_Lesetext_.
::::::

Nach Einschätzung von Christopher Spering lernen Kinder das Gleichgewichthalten immer früher. Hintergrund sei der Trend zum Laufrad in den vergangenen Jahren, so der Experte der Deutschen Gesellschaft für Orthopädie und Unfallchirurgie. Damit sind Kinder auch früher auf dem Fahrrad.
● Welches Fahrrad? Das Rad sollte in einer Größe gewählt werden, dass Kinder es beherrschen können – nicht umgekehrt. Dazu gehört nicht nur die sichere Fahrt, sondern auch, dass der Nachwuchs sicher wieder stoppen kann und bei langsamem Tempo nicht einfach umfällt. „Wichtig ist der sichere Stand“, sagt Sothmann. Beim Anhalten fühlen sich manche Kinder besser, wenn sie die kompletten Fußflächen aufsetzen können, anderen genüge es, die Zehenspitzen aufzusetzen.
Der Experte empfiehlt eine Kombination aus Fuß- und Handbremse: Die Rücktrittbremse entspreche wegen der entgegengesetzten Pedalbewegung der Intuition. Mit dem Hebel am Lenker können Kinder die bei Erwachsenenrädern gängige Art der Bremse schon mal kennenlernen. Praktisch ist es, wenn das Rad einen tiefen Einstieg hat. Wer das Kind an die Tretbewegung heranführen möchte, könne es alternativ zum Laufrad auf ein Dreirad setzen, empfiehlt Geißler. „So gewöhnt sich das Kind schon mal ans Pedalieren.“
● Anschubsen? Eltern sollten grundsätzlich auf die Signale des Kindes achten und nichts erzwingen. Stattdessen sind stets Aufmerksamkeit und viel Geduld gefragt, um die Lernfortschritte Stück für Stück zu begleiten. Diese Haltung ist laut Sothmann wichtiger, als dem Kind konkrete Vorgaben zu machen. Auch von Anschieben hält er nicht viel, allenfalls kurzes Anschubsen sei zweckmäßig: „Das Kind soll ja allein in Bewegung kommen.“Auf diese Weise gewinne es Selbstvertrauen, werde sicherer.
Nicht vergessen sollten Eltern laut Spering ihre Vorbildfunktion im Verkehr: Wenn sie sich rücksichtsvoll gegenüber anderen verhalten, statt cholerisch zu reagieren, werden Kinder eher zu besonnenen, selbstsicheren Radlern.
● Stützräder? Experten raten grundsätzlich von Stützrädern ab. Geisler hält sie sogar für kontraproduktiv: Das Radfahren könne wieder verlernt werden, weil sich Kinder auf die Stützfunktion verlassen. Womöglich müsse das Kind das Balancieren erneut erlernen. „Stützräder wiegen das Kind in falscher Sicherheit“, erläutert Spering. Gleiches gelte für Schutzkleidung wie Protektoren an Knie oder Ellenbogen. „Kinder brauchen die Chance, wahrnehmen zu können, dass man sich verletzen kann – kleinere Schürfverletzung haben da gar nicht einen so negativen Lerneffekt.“Sie müssten lernen, sich bei Stürzen richtig abzufangen.

::::::

_Vorliegendes Material_.
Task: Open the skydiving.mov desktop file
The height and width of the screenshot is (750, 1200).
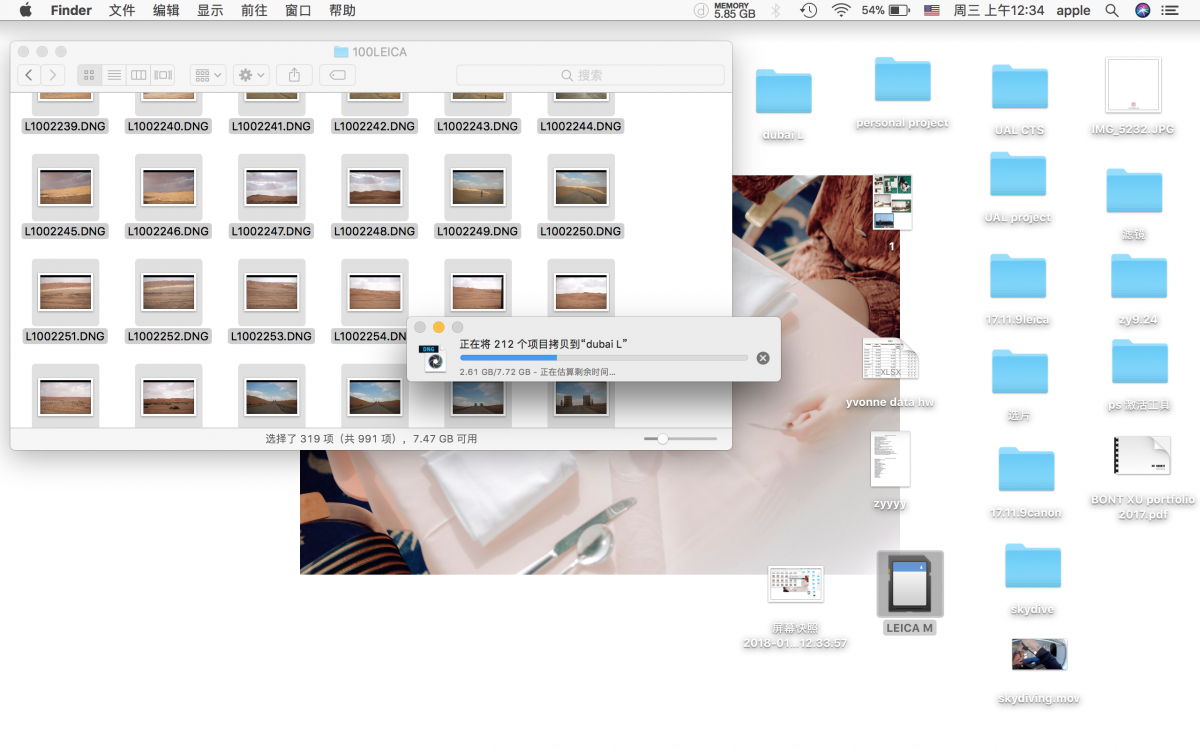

::::::

_Arbeitsauftrag_.
Fassen Sie den Absatz des Lesetexts, der mit „Experten raten grundsätzlich von Stützrädern ab“ beginnt, als kurze Stichpunktliste zusammen, ohne seine wesentlichen Aussagen wegzulassen.

_Lösung_.
- Experten raten grundsätzlich von Stützrädern ab.
- Geisler hält sie sogar für kontraproduktiv: Kinder verlassen sich auf die Stützfunktion, können das Radfahren wieder verlernen und müssen das Balancieren womöglich erneut lernen.
- Laut Spering wiegen Stützräder Kinder in falscher Sicherheit.
- Dasselbe gilt für Schutzkleidung wie Knie- oder Ellenbogenprotektoren.
- Kinder sollen wahrnehmen können, dass man sich verletzen kann; kleinere Schürfverletzungen haben keinen so negativen Lerneffekt.
- Kinder müssen lernen, sich bei Stürzen richtig abzufangen.